Decoding Sri Lankan Easter Bombings: “War on Terror Chapter 2,” Need of the Hour
Sri Lanka blames Islamists for Easter attacks as death toll hits 290. (AFP)
Even as the world community is still trying to come to grips with the death and despair of April 21 Easter bombings that killed 256 people and injured 500 more, in four hotels and three churches in Sri Lanka, intelligence from the United States of America has warned of elevated terrorist threat in the Island nation due to many active members of terror outfit, National Thowheed Jamaath (NTJ), carrying out suicide bombings still on the prowl, writes Priyanka Bhardwaj.
Conveying this information to press persons and more importantly to the Sri Lankan government was the U.S. Ambassador to Colombo Alaina Teplitz, who also acknowledged the efforts of Lankan police, tri forces, intelligence and law enforcement agencies in apprehending a large number of suspects, and embarking on preventive measures, such as a ban on wearing veils or ‘burkha’ by Muslim women, on an active mode, and intensification of vigilance, besides their successful cooperation with the on ground FBI team from the U.S.
The Lankan President Maithripala Sirisena has also stated that in consonance with the eradication of terror the country is pursuing immediate revision of terrorism laws.
It is no more conjecture that for the debt laden Sri Lankan economy that forced its government to cede control of its strategically located Hambantota Port in the Indian Ocean to China, due to its inability to pay off the huge infrastructure loans forwarded by Beijing, was the target of the terror strike.

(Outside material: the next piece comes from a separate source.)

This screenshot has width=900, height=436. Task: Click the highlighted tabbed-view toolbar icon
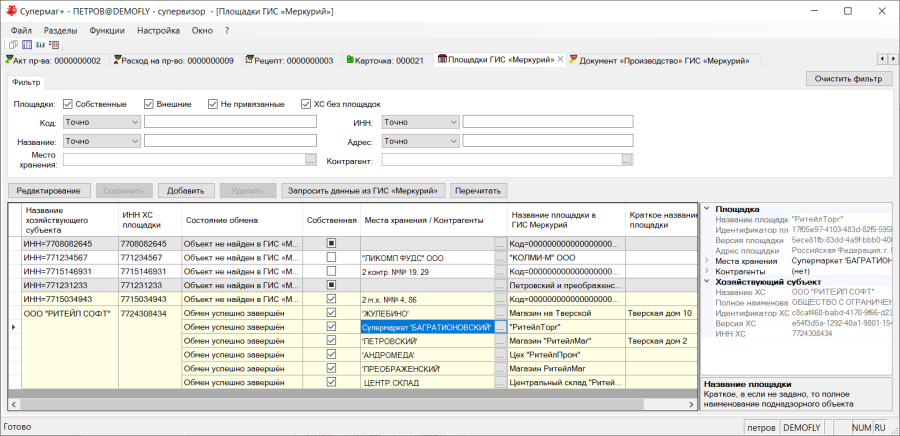click(x=27, y=44)

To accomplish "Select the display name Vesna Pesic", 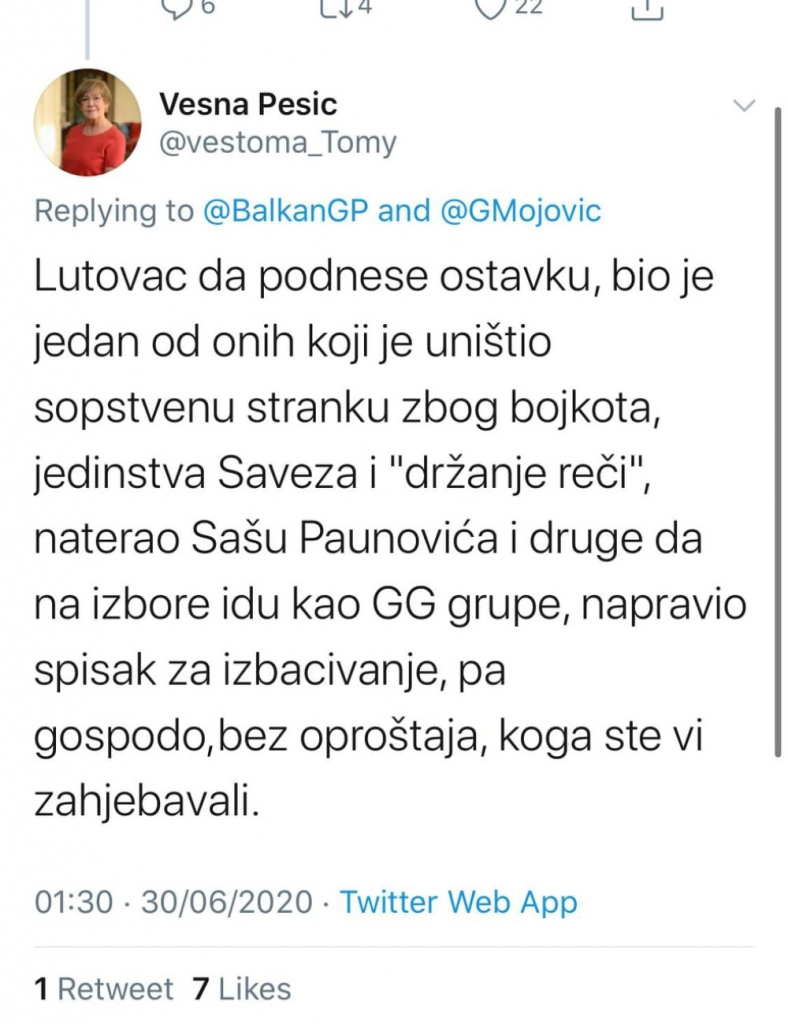I will (246, 103).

The attacks were in fact a means to weaken Lankan tourism industry that is the largest source of revenue earning of the country.
Since the end of the LTTE led civil wars, between the Sinhalese majority and the Tamil minority, in the 2009, the island nation had been relatively peaceful.
But with the occurrence of these attacks it is being widely believed as perhaps the beginning of another chapter of bloodshed if roots of this terror scourge are not completely neutralized.
Sociologists have identified an underlying tension between the Buddhist Sinhalese and Muslim minority (concentrated largely in the eastern part of the island), and the latter being egged by Saudi funding and Wahhabi preaching to aggravate fundamentalism and militancy that need immediate redressal as much as the breaking up of the linkages between the Lankan NTJ and Tamil Nadu Thoweed Jamath based in Tamil Nadu that provide sustenance to each other.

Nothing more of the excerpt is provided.